Helping to ensure common security issues don't make it to production is why we built Infra as Code Security into the GitGuardian platform. Now GitGuardian users can leverage both ggshield to manually scan for over 100 common IaC misconfigurations at the local developer level and Infra as Code Security to automatically scan for any of those same issues in code committed to GitHub and GitLab repositories in your perimeter.

We focus on scanning IaC templates like Terraform and CloudFormation for misconfigurations affecting your AWS, Azure, GCP services, Kubernetes clusters, and Docker containers, safeguarding your deployments.

Bait the traps

Once an attacker is inside, you want them to immediately announce they are inside, preferably over Slack. This does happen occasionally; just ask Uber. Most of the time, attackers go out of their way to hide their presence. Most attacks follow a similar pattern though, which we can leverage to our advantage.
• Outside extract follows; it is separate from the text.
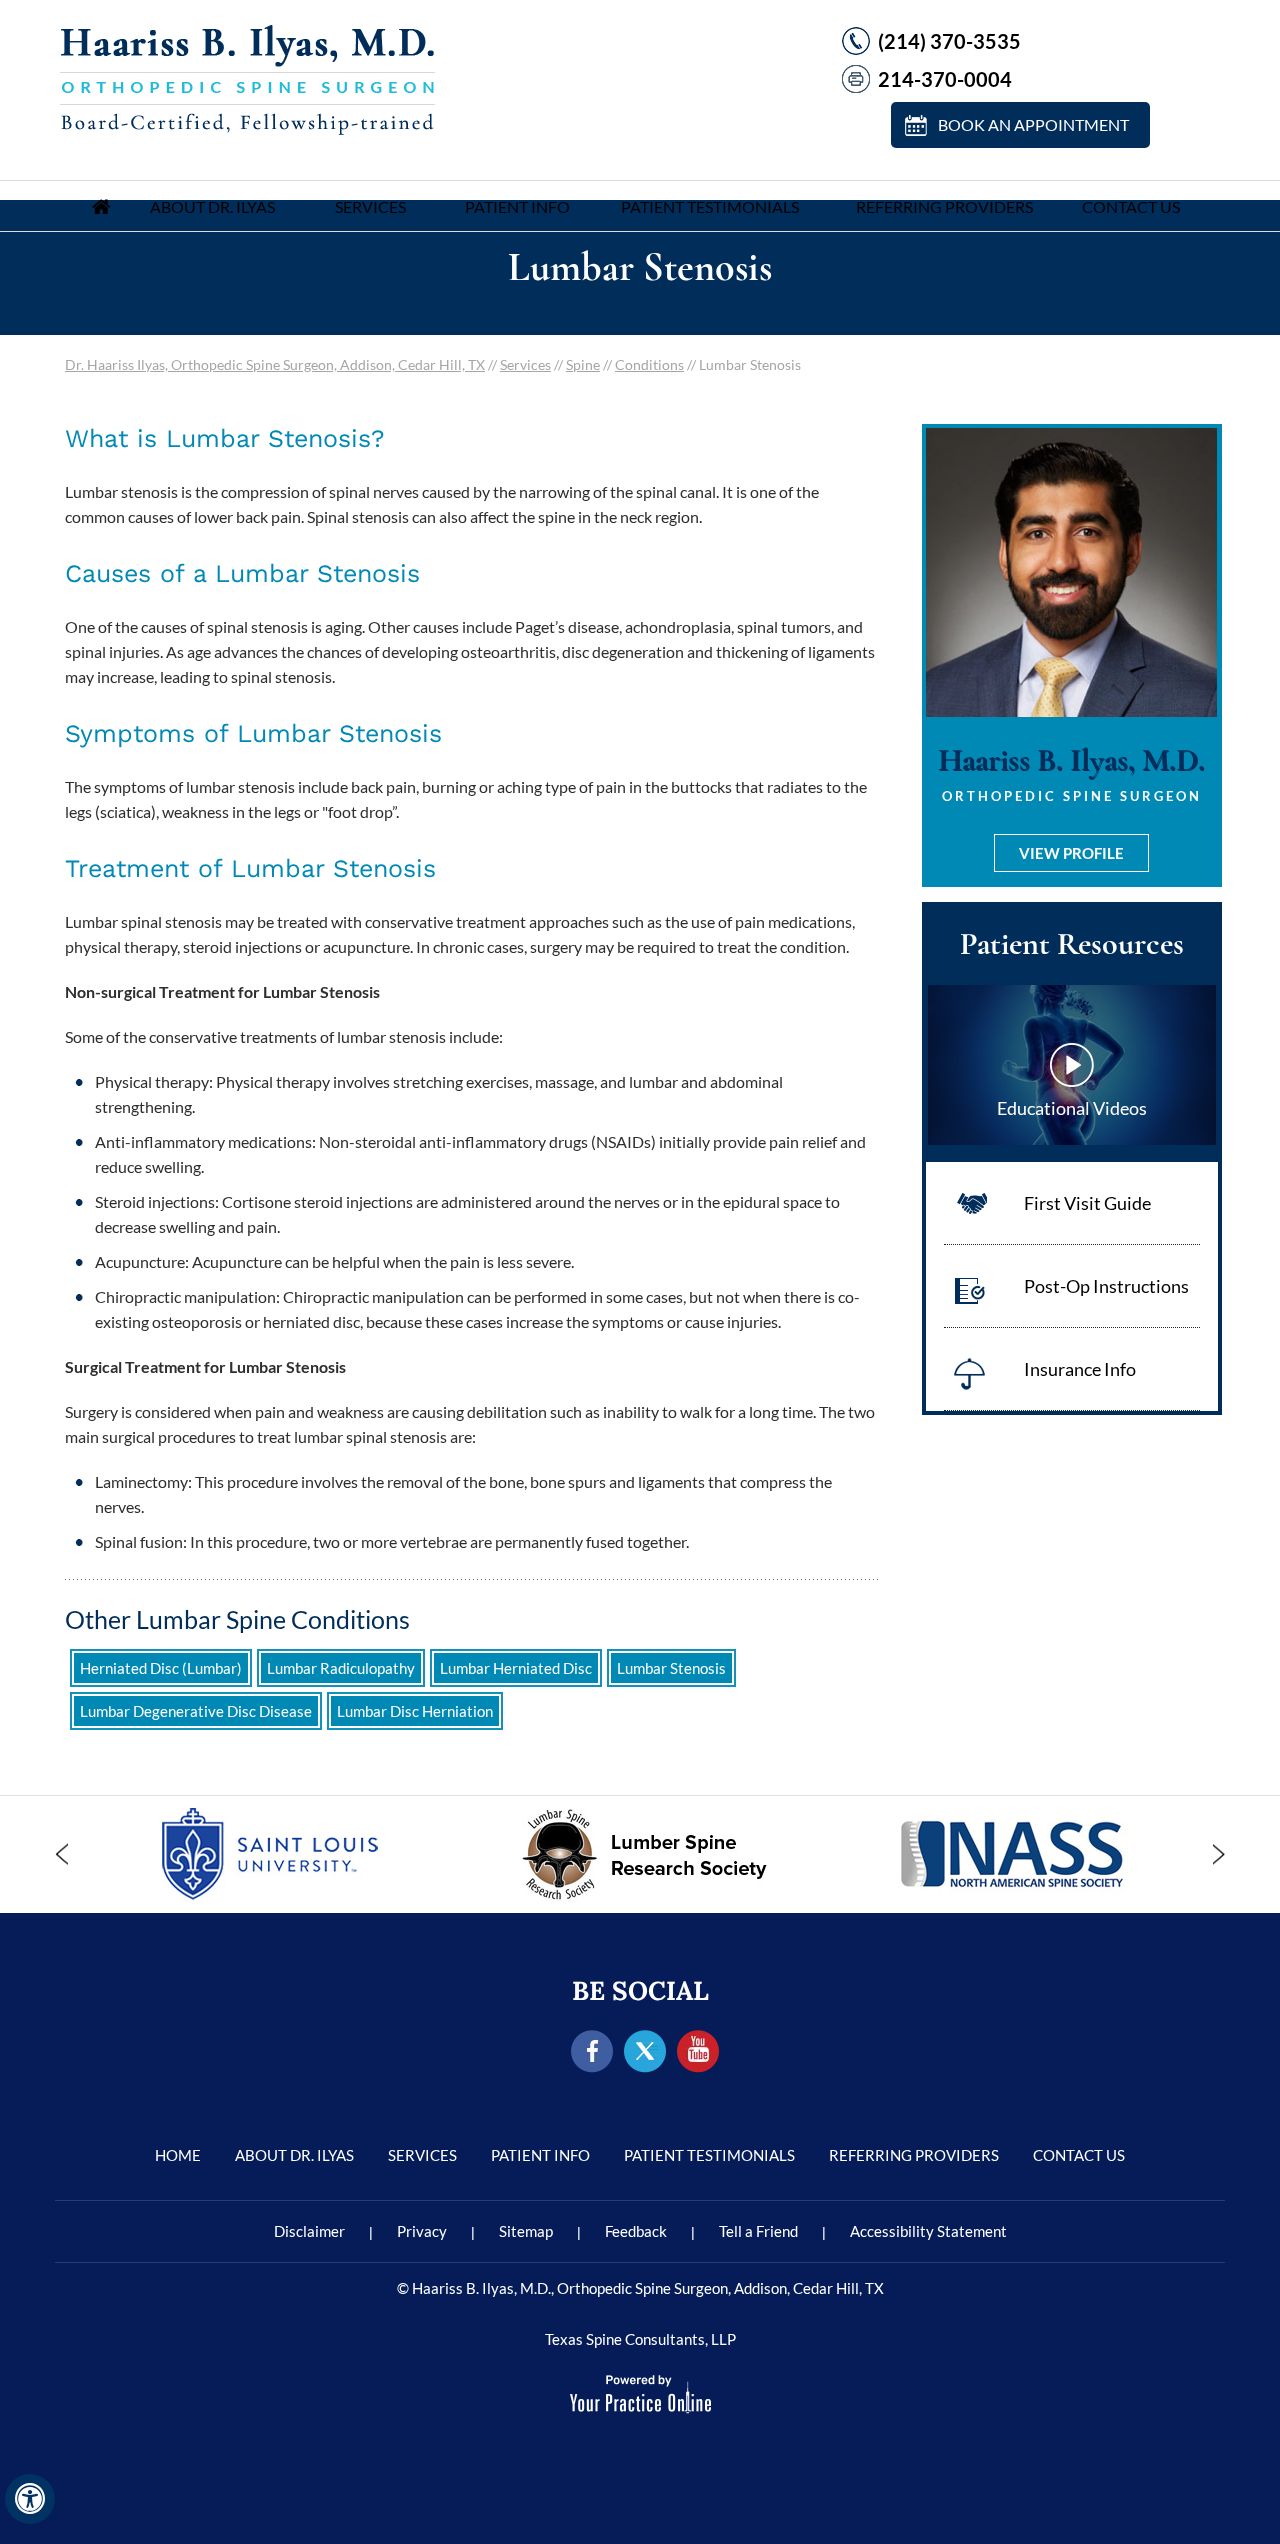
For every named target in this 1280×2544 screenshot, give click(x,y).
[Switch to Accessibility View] (30, 2499)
First, they breach to gain an initial foothold, mainly through phishing attempts or stolen credentials, and then try to expand as fast as possible laterally. They do this by finding any and all credentials left in plaintext throughout the system. From within any system they can access, the attacker will attempt to escalate privileges and then keep moving laterally, sometimes planting malware and sometimes exfiltrating data, sometimes doing both.
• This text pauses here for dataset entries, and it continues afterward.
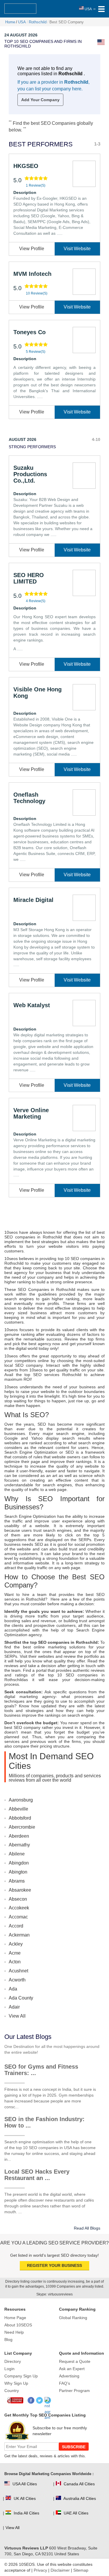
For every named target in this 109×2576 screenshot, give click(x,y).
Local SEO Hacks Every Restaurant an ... (36, 2174)
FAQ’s (64, 2383)
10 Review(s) (36, 293)
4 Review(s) (35, 601)
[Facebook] (31, 2400)
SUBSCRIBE (73, 2446)
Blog (8, 2339)
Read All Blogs (87, 2228)
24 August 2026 (20, 35)
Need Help (14, 2332)
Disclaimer (60, 2570)
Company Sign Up (21, 2376)
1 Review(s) (35, 185)
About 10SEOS (18, 2325)
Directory (12, 2361)
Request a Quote (74, 2361)
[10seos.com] (20, 8)
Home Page (15, 2317)
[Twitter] (39, 2400)
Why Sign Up (16, 2383)
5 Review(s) (35, 352)
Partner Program (74, 2390)
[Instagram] (48, 2400)
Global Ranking (73, 2317)
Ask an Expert (72, 2368)
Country (11, 2390)
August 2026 (22, 439)
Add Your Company (40, 99)
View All (17, 2016)
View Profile (31, 248)
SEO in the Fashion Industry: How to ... (44, 2122)
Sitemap (80, 2570)
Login (9, 2368)
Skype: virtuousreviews (54, 2294)
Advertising (69, 2376)
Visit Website (77, 248)
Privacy (40, 2570)
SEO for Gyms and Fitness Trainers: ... (41, 2069)
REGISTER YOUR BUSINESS (54, 2265)
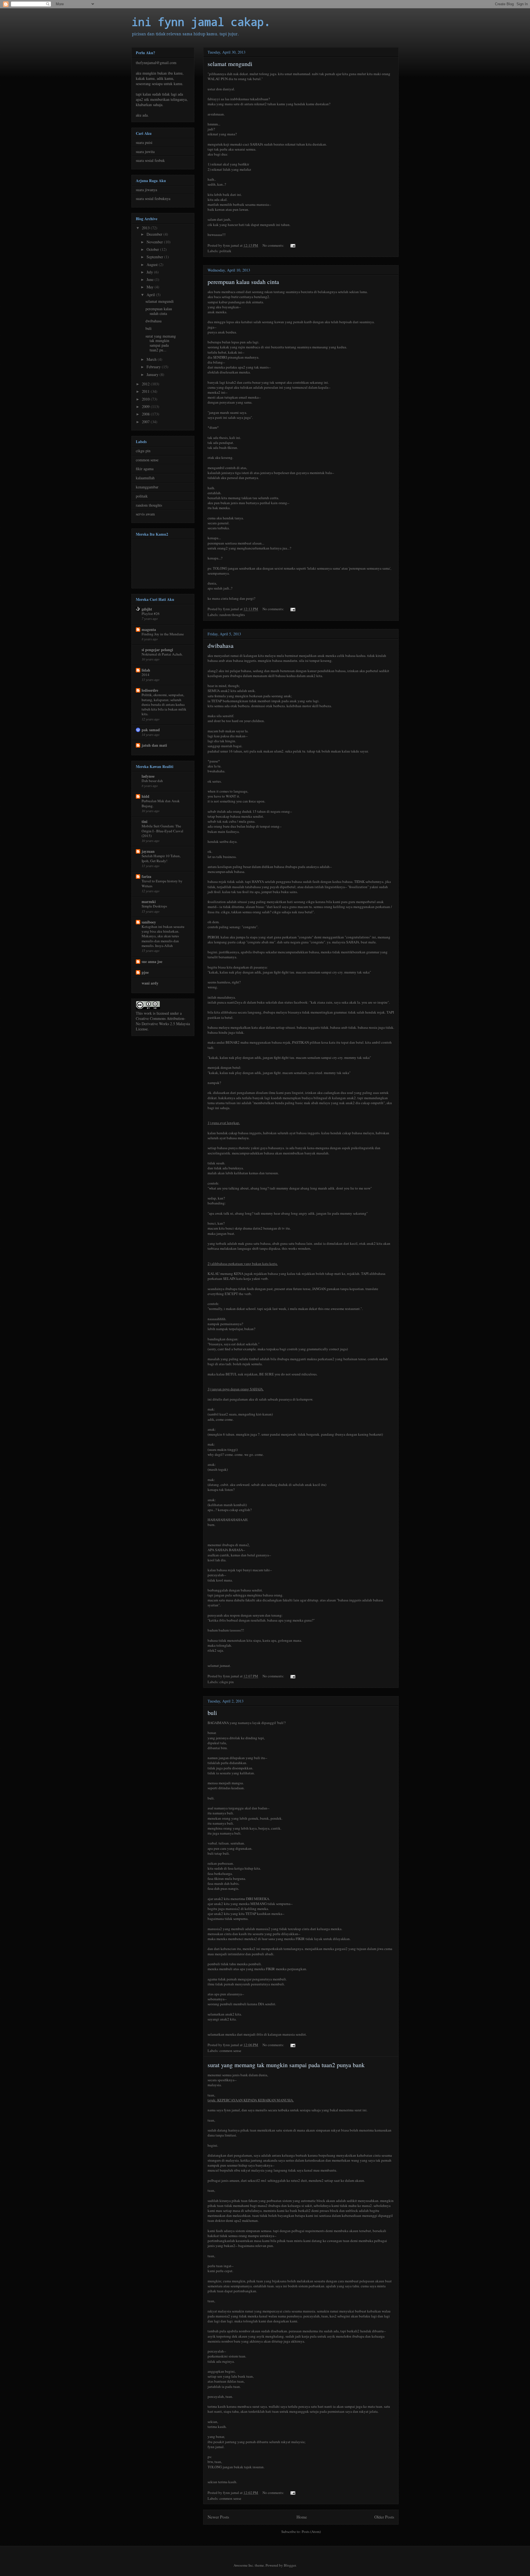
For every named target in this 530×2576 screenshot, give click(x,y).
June (151, 279)
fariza (146, 876)
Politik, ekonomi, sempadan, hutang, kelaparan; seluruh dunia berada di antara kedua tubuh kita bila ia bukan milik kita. (164, 704)
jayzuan (148, 851)
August (153, 264)
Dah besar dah (152, 780)
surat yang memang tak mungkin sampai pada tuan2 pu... (160, 342)
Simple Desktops (154, 906)
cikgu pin (226, 1681)
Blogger (290, 2565)
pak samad (151, 730)
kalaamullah (145, 477)
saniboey (149, 922)
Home (301, 2517)
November (155, 241)
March (152, 359)
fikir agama (144, 468)
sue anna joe (152, 961)
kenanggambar (147, 487)
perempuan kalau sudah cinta (243, 282)
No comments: (274, 245)
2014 (145, 674)
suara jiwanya (146, 189)
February (154, 366)
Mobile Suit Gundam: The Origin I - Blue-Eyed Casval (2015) (162, 830)
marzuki (149, 901)
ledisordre (150, 690)
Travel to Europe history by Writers (162, 883)
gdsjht (147, 609)
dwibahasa (221, 645)
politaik (225, 250)
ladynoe (148, 776)
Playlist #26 (151, 613)
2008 (146, 414)
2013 (146, 227)
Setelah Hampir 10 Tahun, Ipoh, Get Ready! (161, 858)
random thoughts (232, 614)
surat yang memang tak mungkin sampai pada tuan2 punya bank (286, 2065)
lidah (146, 670)
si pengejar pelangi (157, 649)
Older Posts (384, 2517)
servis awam (145, 514)
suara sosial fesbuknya (153, 198)
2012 (146, 383)
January (153, 374)
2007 (146, 421)
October (153, 249)
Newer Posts (218, 2517)
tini (144, 821)
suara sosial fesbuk (150, 160)
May (151, 287)
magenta (149, 629)
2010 (146, 399)
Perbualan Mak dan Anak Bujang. (161, 803)
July (150, 272)
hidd (145, 796)
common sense (230, 2050)
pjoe (145, 972)
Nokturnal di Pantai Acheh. (162, 654)
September (155, 256)
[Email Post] (292, 245)
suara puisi (144, 142)
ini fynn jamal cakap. (201, 21)
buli (212, 1713)
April (151, 294)
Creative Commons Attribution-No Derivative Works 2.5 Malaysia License (163, 1024)
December (155, 234)
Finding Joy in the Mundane (163, 633)
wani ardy (150, 983)
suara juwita (145, 151)
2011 (146, 391)
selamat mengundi (230, 64)
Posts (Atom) (311, 2531)
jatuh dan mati (154, 745)
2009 (146, 406)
Knowing they will look for any credentials to exploit means they will likely also try to use any decoy credentials you leave lying around. This is where GitGuardian Honeytoken comes in. You can easily create AWS credentials that do not allow any real access to systems or data but instead send you alerts by email or via webhooks that let you know someone is lurking about. Getting their IP address, user agent, what actions they were attempting, and the timestamps of each attempt will help you boot them from the system.

Clean up any and all real keys around your stronghold

While honeytokens make it easy to deploy decoy credentials, ideally, those would be the only real secrets that any attacker finds. GitGuardian has long been known for our legendary Secrets Detection abilities. No matter how many repos you have or how many developers are in your org, GitGuardian can quickly identify any and all instances of secrets in plaintext throughout your codebase, no matter where it is in the software development lifecycle.
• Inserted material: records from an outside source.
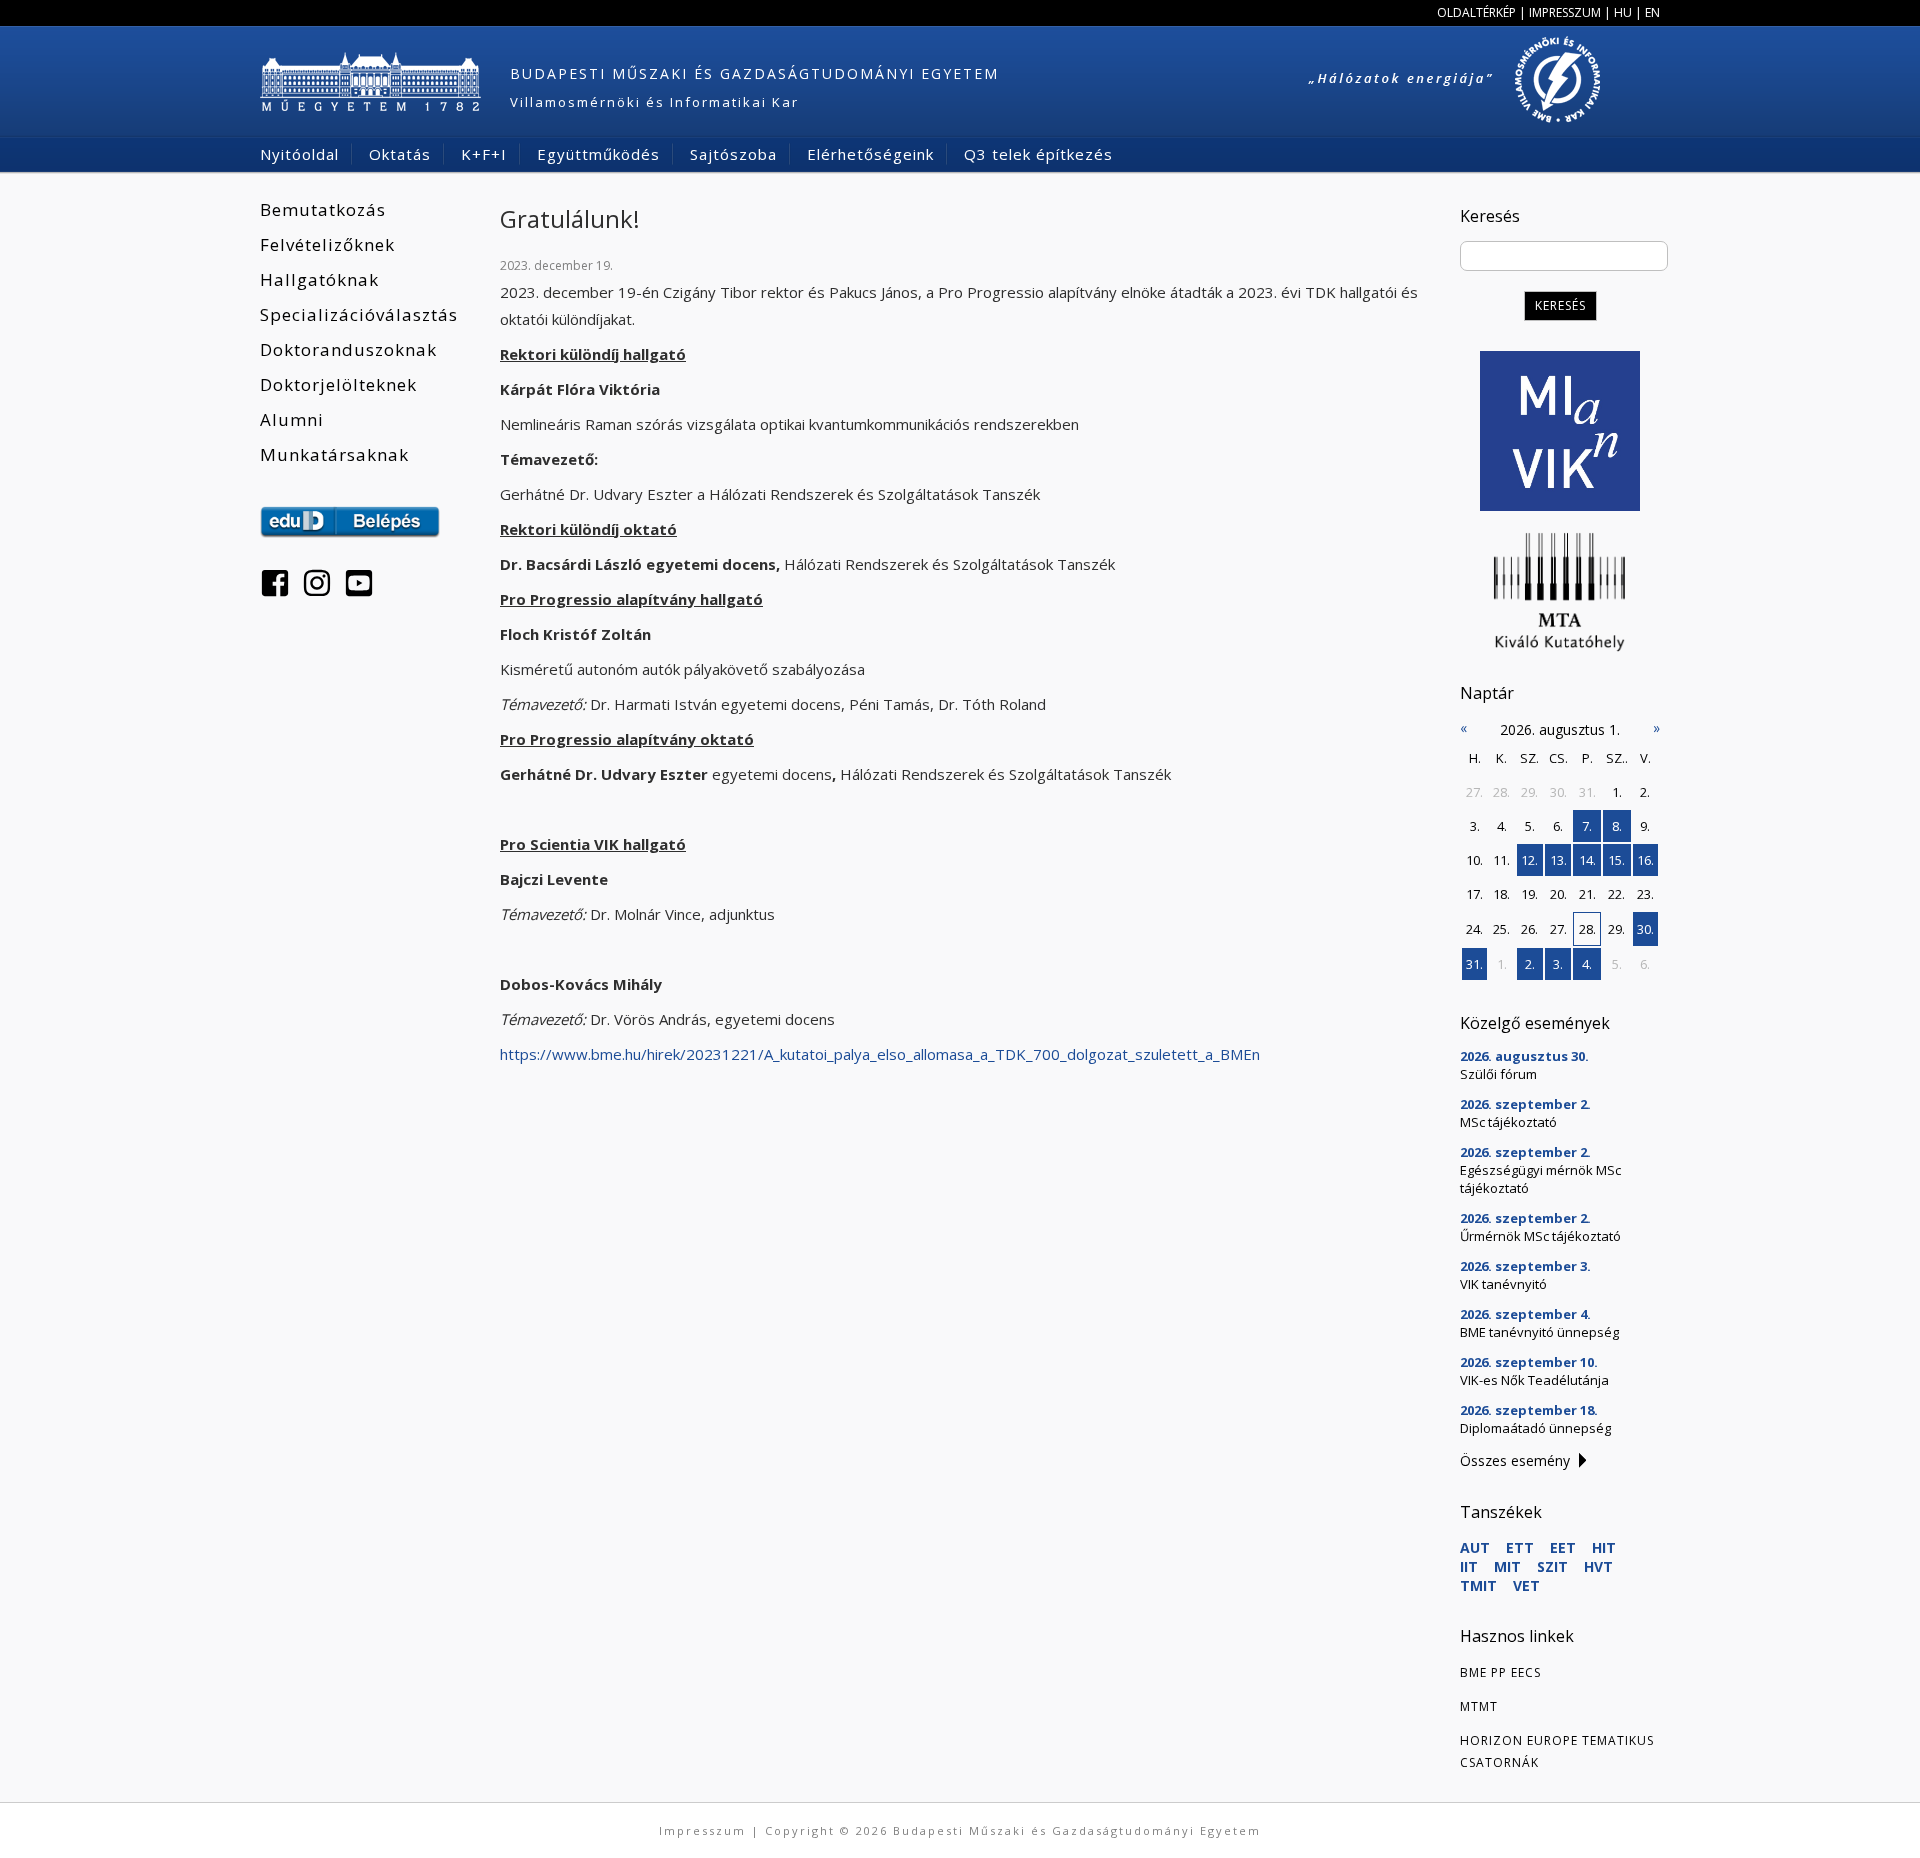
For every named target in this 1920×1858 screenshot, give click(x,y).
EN (1652, 12)
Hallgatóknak (319, 279)
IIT (1469, 1566)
Using ggshield, you can even stop hardcoded credentials from ever making it into a commit. And for any incidents where those secrets do make it into your shared repositories, the GitGuardian dashboard makes it very simple to identify the issue and keep track of the remediation process. Make sure that you are making it as hard as possible for attackers to gain further access when they do make it inside your castle walls.  

We must prepare for the breach

Building walls and moats in the form of WAFs and Zero Trust architecture is still important when defending your organization. We can't rely on those tactics alone anymore. The reality is we need to adopt an “assumed breach" posture. Modern security means reacting so quickly that attackers are left wondering what they could possibly try next. Malicious actors do not have unlimited time or resources; every time we stop their attempts at infiltration, it is one more round won for the good guys.

Make sure you are prepared for modern attacks. Close any doors you might leave open through IaC misconfiguration by scanning early and often. Lay out traps in the form of honeytokens to trick attackers into giving away their position. Make sure those decoy credentials are the only plaintext secrets they find by using GitGuardian Secrets Detection to discover and eliminate any real keys, certificates, or passwords.

No matter what your castle looks like or what treasures you guard, make sure you leverage the power of modern tools to keep your kingdom secure.